Ritengo invece che sia una domanda comune che però viene fatta in tempi non
definibili a priori, che emerge in momenti non codificabili in anticipo. Quando
viene posta come elemento di riflessione da un adulto che si rivolge al giovane
nell'intento di farlo riflettere, normalmente non sortisce il risultato sperato
perché viene avvertita come una forzatura, come un voler far riflettere e
quindi l'artificialità della modalità propositiva rende nulla la possibilità di
dialogo.
Non maestri ma
testimoni
Non
ci si può presentare ai giovani come maestri che sanno già tutto, che non hanno
niente da imparare ma solo da trasmettere una verità che certamente sarà «per
il loro bene». Con i giovani non ci si può limitare a parlare, bisogna vivere
con loro, esperimentare la condivisione magari anche solo di un frammento di
vita.
Oggi
gli insegnamenti anche morali e la proposta di modelli di vita sono
difficilmente comprensibili quando ciò che viene detto non ha un legame di
testimonianza e di verificabilità in chi lo propone.

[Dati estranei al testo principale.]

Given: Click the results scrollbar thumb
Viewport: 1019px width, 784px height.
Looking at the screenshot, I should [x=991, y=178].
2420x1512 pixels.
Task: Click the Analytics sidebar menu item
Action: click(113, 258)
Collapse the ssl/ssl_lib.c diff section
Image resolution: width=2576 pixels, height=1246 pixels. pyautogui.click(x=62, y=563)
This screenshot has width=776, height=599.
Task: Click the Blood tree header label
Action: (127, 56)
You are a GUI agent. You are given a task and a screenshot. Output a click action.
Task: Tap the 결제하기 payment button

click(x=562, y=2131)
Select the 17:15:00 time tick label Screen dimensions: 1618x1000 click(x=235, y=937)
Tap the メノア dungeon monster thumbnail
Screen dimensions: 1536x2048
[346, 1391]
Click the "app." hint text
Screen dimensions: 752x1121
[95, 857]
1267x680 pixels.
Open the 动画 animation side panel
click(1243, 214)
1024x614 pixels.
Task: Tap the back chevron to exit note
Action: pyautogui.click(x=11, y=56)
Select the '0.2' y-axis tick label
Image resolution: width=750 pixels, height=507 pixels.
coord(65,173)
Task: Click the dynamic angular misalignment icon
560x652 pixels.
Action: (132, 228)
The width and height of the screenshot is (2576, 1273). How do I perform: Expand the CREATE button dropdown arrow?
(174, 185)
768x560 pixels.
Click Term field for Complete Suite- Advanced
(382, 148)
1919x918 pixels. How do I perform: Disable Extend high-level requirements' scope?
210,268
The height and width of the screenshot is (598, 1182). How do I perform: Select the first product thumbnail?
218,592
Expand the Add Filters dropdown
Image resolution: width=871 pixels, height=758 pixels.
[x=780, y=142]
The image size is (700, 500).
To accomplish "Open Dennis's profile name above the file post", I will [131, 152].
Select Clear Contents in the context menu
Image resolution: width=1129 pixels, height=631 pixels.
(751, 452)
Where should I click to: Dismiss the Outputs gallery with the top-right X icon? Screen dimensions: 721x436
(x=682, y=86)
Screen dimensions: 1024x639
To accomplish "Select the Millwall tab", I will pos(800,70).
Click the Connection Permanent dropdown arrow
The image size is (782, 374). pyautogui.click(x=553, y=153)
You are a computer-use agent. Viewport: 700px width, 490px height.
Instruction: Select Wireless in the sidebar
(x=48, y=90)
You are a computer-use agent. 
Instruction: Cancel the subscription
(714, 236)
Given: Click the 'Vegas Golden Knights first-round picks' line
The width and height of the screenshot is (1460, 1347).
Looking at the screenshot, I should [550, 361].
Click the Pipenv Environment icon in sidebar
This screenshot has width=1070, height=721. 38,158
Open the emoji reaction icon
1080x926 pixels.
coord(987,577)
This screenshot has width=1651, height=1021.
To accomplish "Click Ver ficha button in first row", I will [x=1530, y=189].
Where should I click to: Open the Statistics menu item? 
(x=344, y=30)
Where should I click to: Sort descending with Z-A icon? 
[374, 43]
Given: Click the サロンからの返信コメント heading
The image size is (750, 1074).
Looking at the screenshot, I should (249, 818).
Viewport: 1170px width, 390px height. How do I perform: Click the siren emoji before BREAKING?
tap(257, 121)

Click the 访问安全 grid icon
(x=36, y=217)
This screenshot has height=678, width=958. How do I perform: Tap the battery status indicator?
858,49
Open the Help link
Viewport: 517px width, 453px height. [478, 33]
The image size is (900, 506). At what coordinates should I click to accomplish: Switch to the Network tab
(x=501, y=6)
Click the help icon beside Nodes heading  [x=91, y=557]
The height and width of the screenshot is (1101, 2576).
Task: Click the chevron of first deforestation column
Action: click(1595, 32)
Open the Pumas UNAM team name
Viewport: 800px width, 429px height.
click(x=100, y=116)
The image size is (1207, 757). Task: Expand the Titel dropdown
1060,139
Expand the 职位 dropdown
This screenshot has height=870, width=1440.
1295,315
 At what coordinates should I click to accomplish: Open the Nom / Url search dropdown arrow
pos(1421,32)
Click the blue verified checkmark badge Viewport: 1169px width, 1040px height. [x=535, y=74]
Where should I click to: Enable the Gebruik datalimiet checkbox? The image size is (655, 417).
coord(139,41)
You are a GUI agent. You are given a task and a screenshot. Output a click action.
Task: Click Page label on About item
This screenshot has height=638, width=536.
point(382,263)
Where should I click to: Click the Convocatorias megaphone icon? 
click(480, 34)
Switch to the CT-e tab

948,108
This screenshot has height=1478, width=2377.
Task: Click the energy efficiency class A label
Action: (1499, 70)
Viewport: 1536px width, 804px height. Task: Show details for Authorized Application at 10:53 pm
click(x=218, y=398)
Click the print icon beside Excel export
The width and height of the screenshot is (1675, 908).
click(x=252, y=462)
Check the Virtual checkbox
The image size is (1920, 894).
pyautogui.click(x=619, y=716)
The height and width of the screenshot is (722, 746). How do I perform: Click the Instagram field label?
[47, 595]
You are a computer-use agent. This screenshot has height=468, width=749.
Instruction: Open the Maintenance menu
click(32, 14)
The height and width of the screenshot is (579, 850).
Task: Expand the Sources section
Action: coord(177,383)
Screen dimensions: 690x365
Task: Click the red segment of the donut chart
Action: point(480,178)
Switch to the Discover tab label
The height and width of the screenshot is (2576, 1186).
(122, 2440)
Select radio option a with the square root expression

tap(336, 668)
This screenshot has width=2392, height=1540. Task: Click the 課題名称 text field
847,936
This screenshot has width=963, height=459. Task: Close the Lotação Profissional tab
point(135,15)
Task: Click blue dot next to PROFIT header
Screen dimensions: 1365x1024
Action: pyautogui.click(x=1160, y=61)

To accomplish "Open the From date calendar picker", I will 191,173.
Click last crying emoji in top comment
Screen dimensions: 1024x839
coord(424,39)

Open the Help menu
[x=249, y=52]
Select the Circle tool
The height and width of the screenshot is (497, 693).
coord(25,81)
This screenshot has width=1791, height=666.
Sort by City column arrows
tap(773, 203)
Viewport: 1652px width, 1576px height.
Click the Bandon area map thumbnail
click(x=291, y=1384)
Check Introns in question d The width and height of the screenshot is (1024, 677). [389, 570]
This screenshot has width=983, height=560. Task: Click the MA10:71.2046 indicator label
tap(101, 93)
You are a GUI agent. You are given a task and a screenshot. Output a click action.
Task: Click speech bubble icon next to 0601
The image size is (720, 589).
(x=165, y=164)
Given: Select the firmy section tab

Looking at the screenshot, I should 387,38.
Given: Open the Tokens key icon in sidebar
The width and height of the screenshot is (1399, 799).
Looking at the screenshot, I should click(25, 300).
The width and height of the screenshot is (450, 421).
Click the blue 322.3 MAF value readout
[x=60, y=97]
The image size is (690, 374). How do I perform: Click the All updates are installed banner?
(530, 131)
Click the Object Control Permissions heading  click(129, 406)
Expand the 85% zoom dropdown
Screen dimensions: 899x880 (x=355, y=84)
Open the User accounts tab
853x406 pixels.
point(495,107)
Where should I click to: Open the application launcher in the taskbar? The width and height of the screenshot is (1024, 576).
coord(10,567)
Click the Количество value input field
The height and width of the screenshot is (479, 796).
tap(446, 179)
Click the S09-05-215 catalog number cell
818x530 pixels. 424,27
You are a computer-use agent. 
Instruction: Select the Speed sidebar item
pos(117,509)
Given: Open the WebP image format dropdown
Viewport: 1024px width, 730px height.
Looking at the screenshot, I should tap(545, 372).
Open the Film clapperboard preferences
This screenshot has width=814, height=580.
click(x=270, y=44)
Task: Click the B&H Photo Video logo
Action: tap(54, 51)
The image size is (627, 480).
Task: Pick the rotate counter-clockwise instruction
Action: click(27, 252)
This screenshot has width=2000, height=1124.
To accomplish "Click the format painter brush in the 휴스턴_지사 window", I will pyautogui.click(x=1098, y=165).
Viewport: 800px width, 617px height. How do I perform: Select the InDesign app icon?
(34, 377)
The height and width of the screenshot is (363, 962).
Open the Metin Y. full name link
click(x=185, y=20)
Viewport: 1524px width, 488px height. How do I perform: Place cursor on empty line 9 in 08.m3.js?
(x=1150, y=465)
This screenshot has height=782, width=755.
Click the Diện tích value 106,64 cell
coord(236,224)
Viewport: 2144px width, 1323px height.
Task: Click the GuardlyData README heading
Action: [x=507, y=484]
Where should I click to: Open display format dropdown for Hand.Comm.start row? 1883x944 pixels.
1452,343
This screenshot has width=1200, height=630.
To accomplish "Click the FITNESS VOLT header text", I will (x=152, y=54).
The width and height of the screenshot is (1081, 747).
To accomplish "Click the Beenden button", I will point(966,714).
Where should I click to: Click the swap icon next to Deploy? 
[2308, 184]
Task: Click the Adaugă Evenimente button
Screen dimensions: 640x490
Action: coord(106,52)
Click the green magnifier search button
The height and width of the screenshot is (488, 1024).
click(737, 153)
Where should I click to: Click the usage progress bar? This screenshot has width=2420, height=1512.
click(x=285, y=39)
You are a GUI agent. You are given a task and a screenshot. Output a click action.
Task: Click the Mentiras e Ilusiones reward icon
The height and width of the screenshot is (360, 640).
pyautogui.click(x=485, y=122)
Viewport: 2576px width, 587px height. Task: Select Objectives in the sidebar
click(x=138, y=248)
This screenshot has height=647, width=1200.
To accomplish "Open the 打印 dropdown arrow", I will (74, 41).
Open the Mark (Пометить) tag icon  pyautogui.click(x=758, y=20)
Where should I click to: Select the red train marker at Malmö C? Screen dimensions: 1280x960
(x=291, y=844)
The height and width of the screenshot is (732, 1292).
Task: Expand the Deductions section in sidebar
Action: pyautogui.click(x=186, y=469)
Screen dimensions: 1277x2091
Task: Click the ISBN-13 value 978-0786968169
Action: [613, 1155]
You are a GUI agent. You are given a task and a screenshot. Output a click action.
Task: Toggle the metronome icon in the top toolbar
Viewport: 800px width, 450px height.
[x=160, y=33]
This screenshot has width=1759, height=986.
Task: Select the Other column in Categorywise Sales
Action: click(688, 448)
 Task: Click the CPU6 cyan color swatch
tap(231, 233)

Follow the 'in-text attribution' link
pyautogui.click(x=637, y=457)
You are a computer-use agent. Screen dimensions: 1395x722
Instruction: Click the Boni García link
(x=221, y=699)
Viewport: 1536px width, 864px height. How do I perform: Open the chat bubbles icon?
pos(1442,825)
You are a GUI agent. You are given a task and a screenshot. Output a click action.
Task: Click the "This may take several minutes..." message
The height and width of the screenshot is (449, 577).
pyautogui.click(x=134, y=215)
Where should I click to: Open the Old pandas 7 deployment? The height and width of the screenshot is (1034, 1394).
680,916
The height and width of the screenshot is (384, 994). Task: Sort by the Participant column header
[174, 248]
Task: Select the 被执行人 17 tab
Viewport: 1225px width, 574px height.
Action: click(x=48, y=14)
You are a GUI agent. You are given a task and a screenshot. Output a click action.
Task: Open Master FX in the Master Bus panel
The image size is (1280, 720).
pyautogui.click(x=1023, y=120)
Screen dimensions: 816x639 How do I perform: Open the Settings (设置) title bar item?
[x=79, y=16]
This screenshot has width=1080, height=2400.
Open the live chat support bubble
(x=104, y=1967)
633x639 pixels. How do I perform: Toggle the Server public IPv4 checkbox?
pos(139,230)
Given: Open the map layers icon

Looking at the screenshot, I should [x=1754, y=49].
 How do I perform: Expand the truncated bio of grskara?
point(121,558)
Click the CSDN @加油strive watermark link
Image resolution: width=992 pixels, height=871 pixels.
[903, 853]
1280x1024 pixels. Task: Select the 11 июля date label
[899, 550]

Occorrono testimoni.
La
domanda morale c'è nel cuore dei giovani, la sua formulazione richiede un
ascolto sincero, la condivisione di ciò che un giovane vive e la credibilità di
chi ascolta.
Le
domande possono essere fatte quando si trova una persona a cui farle; dato che
sono domande importanti non si fanno al primo che si trova per strada, ma ad
una persona che non può essere estranea e che si comporta in modo tale da
essere credibile.
Il
problema morale nei giovani pone domande sulla significatività dell'adulto.
Tutto
ciò che ho soprascritto mi sembra la via di soluzione al soggettivismo morale:
è più facile confrontarsi che porre solo a se stessi i problemi. Diventare
l'unico punto di riferimento per se stessi è normalmente un arretramento
difensivo dopo tentativi falliti di aperture.
Il
primo compito da risolvere per affrontare il problema morale è creare lo spazio
perché le domande possano essere poste. Naturalmente il problema morale non si
risolve e non si esaurisce nella relazione intersoggettiva, ma trova in essa
una possibilità di espressione.
Dio affascina perché
non è una «regola»
Quando
la ricerca del bene è autentica, la proposta da fare è proporre l'unico bene:
Dio.
Dio
ha un fascino almeno come tutto ciò che di veramente bello troviamo nella vita:
i giovani hanno un feeling particolare con la bellezza; la stessa cosa si
verifica per Dio.
Dio
affascina perché non è una regola: è Dio. Con Lui è possibile un'esperienza
unica perché non è disturbato dal nostro negativo, anzi l'ha cercato esprimendo
la sua preferenza per i peccatori. Dio sembra attratto dal negativo per
trasformarlo: ha inviato suo Figlio per liberare l'essere umano dalla
negatività del male. Dio non è una proposta esclusiva per i giusti, ma per
tutti: la condizione di partenza di chi si rivolge a Lui non pone nessuna
pregiudiziale per incontrarlo.
La
prima proposta da rivolgere ad un giovane è la scelta di Dio. L'ascolto
profondo permette la liberazione dei desideri del cuore; tra questi certamente,
magari inizialmente nascosto e confuso, c'è il desiderio di Dio.
Ogni
discorso sul bene o sulle possibili cose buone senza questa scelta rischia di essere
fuori luogo e fuorviante e approda facilmente a sterili discorsi.
Scegliere
Dio trova la sua forma concreta nella scoperta di essere amati da Lui e nella
risposta che vogliamo dare al Suo Amore.
È
constatabile una particolare sensibilità del giovane all'Amore che Dio ha per
ogni persona. La prima caratteristica di un possibile discorso morale diventa
non l'impegno ma l'accoglienza.
Toccati
dall'amore s'incomincia a vedere perché l'amore è luce; tutto ciò che prima
sembrava un impegno diventa la possibilità di una modalità di essere dono.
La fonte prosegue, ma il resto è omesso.